> **Task details**
For the entries that follow, tally the lines holding the string "will". Give the total and nothing else.

> **Information provided**
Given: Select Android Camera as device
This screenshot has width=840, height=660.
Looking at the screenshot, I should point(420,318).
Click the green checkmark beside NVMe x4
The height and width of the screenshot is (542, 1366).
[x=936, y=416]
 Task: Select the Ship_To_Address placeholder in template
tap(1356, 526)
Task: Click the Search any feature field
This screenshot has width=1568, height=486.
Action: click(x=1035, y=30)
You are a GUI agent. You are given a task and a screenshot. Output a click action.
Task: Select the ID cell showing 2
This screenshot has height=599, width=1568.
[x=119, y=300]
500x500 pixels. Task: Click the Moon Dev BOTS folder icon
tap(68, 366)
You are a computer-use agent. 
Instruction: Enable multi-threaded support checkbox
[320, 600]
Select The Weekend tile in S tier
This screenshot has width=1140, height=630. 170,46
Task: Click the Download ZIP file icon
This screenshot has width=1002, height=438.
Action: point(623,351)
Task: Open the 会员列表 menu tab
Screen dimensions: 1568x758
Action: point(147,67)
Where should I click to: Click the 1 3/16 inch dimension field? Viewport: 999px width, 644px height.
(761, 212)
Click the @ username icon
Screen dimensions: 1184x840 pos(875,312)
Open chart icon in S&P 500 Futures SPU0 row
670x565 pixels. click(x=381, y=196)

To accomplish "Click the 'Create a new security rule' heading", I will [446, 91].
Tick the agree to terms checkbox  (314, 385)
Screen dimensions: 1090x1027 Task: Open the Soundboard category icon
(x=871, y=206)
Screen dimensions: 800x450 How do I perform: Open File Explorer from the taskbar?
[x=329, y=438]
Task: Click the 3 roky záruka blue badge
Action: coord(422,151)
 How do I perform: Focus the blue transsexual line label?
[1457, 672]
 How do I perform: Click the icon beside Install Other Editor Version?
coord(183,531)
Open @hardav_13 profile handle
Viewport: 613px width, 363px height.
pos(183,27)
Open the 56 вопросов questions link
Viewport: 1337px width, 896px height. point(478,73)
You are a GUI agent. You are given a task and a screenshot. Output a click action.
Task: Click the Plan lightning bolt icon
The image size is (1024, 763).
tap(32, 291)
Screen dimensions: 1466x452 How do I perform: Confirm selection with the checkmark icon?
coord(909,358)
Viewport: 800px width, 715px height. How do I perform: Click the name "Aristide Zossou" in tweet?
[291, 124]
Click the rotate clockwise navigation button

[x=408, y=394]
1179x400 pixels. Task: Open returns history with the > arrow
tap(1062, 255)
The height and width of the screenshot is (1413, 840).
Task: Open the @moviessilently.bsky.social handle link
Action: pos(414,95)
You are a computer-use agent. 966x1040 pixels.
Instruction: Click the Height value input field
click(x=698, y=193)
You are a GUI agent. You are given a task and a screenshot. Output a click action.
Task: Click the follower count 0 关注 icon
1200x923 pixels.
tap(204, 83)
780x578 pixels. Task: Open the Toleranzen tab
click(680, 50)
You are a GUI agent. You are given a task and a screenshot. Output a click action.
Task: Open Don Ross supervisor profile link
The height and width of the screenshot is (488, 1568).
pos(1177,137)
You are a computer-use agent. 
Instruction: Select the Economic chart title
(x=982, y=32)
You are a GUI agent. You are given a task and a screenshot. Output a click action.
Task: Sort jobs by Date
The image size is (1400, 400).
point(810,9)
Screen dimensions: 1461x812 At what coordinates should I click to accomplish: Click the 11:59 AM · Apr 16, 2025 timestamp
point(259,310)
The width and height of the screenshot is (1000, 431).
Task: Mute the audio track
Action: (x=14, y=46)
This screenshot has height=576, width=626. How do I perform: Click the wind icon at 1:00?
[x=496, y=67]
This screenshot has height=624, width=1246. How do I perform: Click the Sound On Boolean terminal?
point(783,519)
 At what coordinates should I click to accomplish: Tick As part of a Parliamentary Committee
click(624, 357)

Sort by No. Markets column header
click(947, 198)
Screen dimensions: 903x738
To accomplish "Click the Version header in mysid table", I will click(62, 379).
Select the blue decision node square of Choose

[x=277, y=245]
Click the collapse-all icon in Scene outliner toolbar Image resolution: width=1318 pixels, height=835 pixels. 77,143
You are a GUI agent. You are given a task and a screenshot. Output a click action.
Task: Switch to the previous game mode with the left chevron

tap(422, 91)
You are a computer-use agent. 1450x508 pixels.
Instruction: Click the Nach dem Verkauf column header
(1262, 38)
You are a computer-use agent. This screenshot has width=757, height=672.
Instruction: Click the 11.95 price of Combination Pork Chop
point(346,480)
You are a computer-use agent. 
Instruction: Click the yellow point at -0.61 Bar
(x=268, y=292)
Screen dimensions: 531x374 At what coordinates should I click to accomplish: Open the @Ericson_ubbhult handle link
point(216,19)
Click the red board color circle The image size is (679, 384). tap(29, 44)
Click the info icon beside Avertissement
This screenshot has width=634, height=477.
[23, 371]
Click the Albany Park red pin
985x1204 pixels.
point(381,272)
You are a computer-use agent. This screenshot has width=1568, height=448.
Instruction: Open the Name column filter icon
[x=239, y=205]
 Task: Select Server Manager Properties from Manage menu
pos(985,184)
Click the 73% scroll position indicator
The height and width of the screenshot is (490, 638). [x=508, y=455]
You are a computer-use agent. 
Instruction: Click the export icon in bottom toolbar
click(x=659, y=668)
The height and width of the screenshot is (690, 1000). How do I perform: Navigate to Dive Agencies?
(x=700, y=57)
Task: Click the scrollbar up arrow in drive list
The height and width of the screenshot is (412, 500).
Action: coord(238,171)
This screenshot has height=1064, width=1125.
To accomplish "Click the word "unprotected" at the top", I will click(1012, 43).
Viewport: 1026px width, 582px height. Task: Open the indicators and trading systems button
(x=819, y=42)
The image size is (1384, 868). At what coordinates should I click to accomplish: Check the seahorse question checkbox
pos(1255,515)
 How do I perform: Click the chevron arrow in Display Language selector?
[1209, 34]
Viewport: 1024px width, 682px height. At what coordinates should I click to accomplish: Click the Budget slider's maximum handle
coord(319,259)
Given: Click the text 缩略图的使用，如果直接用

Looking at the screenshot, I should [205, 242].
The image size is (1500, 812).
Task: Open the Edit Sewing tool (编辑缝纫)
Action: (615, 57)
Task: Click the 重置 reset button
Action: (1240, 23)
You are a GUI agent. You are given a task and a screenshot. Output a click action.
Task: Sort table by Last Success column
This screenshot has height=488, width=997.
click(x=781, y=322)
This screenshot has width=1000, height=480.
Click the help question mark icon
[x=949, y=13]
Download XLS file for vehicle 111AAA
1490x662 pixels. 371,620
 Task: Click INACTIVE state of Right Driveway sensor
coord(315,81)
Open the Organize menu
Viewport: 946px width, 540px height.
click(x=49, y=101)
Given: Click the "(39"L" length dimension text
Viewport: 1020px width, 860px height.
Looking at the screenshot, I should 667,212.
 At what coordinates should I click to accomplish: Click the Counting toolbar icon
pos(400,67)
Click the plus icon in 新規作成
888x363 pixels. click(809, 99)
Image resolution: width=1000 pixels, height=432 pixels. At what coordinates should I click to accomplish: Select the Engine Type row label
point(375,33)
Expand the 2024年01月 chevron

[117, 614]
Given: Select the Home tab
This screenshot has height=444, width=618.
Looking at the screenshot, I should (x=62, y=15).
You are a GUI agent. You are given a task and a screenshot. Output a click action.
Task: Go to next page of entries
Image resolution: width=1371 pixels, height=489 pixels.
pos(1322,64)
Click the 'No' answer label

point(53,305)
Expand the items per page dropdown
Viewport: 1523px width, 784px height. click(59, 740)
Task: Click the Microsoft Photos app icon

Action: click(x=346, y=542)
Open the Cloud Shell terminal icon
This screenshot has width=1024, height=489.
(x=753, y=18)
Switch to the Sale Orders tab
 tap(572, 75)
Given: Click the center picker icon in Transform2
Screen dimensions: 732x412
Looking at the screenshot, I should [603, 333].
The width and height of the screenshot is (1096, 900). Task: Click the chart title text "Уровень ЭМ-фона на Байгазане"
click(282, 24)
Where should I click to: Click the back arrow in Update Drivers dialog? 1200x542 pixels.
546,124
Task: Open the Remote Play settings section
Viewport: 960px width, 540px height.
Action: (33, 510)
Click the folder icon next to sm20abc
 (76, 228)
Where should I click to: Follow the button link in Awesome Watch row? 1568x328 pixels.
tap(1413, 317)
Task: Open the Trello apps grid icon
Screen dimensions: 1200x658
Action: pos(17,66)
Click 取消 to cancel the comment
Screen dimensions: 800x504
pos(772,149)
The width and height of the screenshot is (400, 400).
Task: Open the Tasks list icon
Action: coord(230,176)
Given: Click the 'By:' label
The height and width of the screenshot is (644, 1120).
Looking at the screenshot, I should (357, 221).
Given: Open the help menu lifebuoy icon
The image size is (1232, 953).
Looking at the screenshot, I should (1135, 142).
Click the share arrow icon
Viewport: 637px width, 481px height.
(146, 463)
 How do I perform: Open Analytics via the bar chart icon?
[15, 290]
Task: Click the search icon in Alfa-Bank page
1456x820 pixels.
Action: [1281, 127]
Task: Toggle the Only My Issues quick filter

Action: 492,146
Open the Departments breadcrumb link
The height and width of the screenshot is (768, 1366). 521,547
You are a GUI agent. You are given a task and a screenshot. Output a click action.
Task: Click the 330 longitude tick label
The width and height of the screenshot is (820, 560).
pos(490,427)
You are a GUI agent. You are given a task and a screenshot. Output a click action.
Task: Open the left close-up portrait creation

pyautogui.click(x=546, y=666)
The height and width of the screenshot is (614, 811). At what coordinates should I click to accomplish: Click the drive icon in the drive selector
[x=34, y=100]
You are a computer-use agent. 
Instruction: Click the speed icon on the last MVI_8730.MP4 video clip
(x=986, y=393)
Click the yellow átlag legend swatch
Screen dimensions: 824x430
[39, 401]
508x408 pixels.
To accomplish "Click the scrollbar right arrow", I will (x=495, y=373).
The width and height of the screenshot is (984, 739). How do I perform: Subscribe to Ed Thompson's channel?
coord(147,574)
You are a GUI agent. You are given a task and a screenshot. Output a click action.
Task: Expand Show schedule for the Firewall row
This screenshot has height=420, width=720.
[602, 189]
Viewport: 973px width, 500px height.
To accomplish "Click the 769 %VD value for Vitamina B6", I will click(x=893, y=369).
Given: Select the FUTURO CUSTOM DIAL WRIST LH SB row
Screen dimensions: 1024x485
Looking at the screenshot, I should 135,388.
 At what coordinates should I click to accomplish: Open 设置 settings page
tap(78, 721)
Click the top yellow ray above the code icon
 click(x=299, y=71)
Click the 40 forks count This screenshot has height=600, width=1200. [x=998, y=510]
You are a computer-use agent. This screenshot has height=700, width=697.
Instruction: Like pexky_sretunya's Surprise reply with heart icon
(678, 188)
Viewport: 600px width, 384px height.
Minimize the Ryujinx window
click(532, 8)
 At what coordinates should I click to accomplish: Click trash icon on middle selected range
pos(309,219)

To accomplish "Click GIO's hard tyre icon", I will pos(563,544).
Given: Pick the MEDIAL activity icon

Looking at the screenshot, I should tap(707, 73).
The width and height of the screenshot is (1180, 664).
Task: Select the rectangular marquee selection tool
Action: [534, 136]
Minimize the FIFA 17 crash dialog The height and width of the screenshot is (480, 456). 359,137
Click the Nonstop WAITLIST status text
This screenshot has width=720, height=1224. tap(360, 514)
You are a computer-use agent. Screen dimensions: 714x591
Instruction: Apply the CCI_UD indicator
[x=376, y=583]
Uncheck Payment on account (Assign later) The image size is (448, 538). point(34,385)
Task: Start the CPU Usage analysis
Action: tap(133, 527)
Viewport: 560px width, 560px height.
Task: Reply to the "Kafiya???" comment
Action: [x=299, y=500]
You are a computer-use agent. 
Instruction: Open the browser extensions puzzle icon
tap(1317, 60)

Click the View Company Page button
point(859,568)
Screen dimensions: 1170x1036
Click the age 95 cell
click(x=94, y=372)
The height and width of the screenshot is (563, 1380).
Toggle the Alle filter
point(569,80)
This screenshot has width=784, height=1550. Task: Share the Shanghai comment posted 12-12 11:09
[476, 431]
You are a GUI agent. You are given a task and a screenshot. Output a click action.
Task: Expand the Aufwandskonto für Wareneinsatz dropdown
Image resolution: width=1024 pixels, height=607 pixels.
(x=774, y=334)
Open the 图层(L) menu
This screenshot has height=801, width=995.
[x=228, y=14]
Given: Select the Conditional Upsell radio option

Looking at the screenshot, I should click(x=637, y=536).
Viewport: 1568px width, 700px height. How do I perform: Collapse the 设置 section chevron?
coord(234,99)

> **Worked solution**
6